The Met just posted Hilary Harris's Organism (1975) to YouTube

It took documentary filmmaker Hilary Harris (1929 – 1999) 15 years to make his short time-lapse film depicting Manhattan as a living creature. Called Organism, it was completed in 1975 and is considered to be a forerunner to Godfrey Reggio's Koyaanisqatsi (1982). It's also fun to see New York in its grimy heyday.

The film is in constant motion, achieving an effect of organic growth and change through the use of time lapse photography. The city becomes a flowing phenomenon of energy, vitality, and eternal renewal. It is a giant organism pulsating with life, an organism that feeds on the life's blood of those who come to it, seeking to conquer the city.

One of the most memorable and powerful parts of Organism is the synthesizer soundtrack, which was composed by David Hollister. It's truly out of this world. Hollister also composed the music for a 1976 softcore pornographic film, Let My Puppets Come. "All the sex scenes in the film are between puppets or puppets on humans." [Wikipedia] His IMDB resume is very short. I wonder what became of him?

From The Met:

As part of The Met's 150th anniversary, each month in 2020 we released three to four films from the Museum's extensive moving-image archive. The series will continue on a monthly basis through March 2022.

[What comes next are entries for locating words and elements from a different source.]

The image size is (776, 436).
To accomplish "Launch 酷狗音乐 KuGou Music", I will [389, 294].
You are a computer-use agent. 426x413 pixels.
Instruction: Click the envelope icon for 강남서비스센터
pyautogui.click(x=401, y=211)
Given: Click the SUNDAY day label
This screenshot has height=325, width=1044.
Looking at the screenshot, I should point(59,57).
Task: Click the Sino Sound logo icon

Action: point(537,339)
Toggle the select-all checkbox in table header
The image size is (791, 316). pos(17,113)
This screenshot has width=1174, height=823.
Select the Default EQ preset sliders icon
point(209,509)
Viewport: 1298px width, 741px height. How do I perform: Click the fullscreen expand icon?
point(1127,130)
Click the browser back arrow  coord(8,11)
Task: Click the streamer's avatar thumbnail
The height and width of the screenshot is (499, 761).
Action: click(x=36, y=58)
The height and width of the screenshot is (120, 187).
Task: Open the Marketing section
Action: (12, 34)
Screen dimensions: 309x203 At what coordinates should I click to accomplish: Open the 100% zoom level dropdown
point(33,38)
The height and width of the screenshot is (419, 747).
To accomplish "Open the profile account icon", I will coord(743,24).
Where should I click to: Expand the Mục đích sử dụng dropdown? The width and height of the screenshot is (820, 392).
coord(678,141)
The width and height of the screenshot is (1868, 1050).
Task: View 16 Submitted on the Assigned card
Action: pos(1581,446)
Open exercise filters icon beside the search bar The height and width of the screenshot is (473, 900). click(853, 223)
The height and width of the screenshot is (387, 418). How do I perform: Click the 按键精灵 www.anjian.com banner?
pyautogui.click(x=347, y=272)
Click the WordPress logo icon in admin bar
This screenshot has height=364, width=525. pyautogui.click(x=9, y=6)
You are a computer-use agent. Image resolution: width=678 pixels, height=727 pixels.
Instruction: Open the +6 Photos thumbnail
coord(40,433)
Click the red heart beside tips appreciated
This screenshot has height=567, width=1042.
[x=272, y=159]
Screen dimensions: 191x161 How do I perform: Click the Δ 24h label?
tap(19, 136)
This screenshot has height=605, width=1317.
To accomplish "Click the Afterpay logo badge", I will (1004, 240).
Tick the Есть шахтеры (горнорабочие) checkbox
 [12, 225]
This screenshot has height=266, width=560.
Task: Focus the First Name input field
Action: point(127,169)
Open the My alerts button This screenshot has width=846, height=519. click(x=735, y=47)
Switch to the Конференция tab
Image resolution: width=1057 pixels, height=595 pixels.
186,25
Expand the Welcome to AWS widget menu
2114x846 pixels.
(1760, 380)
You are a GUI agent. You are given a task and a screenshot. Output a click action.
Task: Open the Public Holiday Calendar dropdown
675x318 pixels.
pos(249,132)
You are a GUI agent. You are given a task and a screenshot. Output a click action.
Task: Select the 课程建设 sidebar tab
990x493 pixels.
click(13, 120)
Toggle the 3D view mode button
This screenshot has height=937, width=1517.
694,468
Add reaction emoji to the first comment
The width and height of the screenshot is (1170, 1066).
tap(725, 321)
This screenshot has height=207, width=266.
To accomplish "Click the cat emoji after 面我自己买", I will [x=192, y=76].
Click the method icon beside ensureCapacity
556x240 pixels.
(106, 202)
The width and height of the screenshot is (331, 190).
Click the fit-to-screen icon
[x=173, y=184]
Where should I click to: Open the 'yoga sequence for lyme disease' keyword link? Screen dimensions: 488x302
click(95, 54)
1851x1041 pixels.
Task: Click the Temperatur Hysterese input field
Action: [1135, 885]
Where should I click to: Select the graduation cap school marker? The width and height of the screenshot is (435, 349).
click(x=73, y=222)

Using time-lapse footage of New York City, the filmmaker Hilary Harris imagines the city as an organism. Traffic arteries are seen as the bloodstream circulating through the urban body; skyscrapers are the skeletal structure. Shops, railroads, bridges, beaches, and parades are juxtaposed with cellular activity shown under the microscope, illustrating the greater choreography of city life in all its fascinating complexity.